===== PAGE TEXT =====

A little more difficult is to get a character at a given position, because we cannot use "substringFromIndex" and "substringToIndex" with "substringFromIndex" is not the Start-Index. So the idea is to trace through the string, character for character, and get the needed substring.

func CharacterOfString(s: String, index: Int, length: Int) -> String
{
    var c: String = ""
    var i: Int = 0
    for UniCodeChar in s.unicodeScalars
    {
        i = i + 1
        if ((i >= index) && (i < index + length))
        {
            c = c + String(UniCodeChar)
        }
    }
    return (c)
}

But this works not correctly for Strings which contain UniCode-Characters. The following examples show what happens:

CharacterOfString("Swift Example Text aouAOUs.", 16, 8) --> "ext aouA"
len(CharacterOfString("Swift Example Text aouAOUs.", 16, 8)) --> 8

CharacterOfString("Swift Example Text äöüÄÖÜß…", 16, 8) --> "ext äö"
len(CharacterOfString("Swift Example Text äöüÄÖÜß…", 16, 8)) --> 6

So we see, that the resulting String is too short, because a UniCode-Character can contain more than one character. This is because "ä" can be one UniCode-Character and also written as two "a¨" UniCode-Character. So we need another way to get a valid substring.

The solution is, to convert the UniCode-String to an array of UniCode-Characters and to use the index af the array to get a valid character. This works in all cases to get a single Character of an UniCode-String at a given index:

func indchar (s: String, i: Int) -> String
{
    if ((i < 1) || (i > len(s)))
    {
        return ("")
    }
    else
    {
        return String(Array(s)[i - 1])
    }
}

And with this knowledge, I have built a Function, which can get a valid UniCode-Substring with a given Start-Index and a given length:

func substring(s: String, Start: Int, Length: Int) -> String
{
    var L: Int = len(s)
    var UniCode = Array(s)

=====

In the Swift substring text, what does the indchar function return when the index is below 1 or greater than the string's length?

===== AVAILABLE DATA =====

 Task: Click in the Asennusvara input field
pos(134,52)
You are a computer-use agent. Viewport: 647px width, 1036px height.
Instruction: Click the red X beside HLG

=====

RESPONSE BELOW: An empty string ("").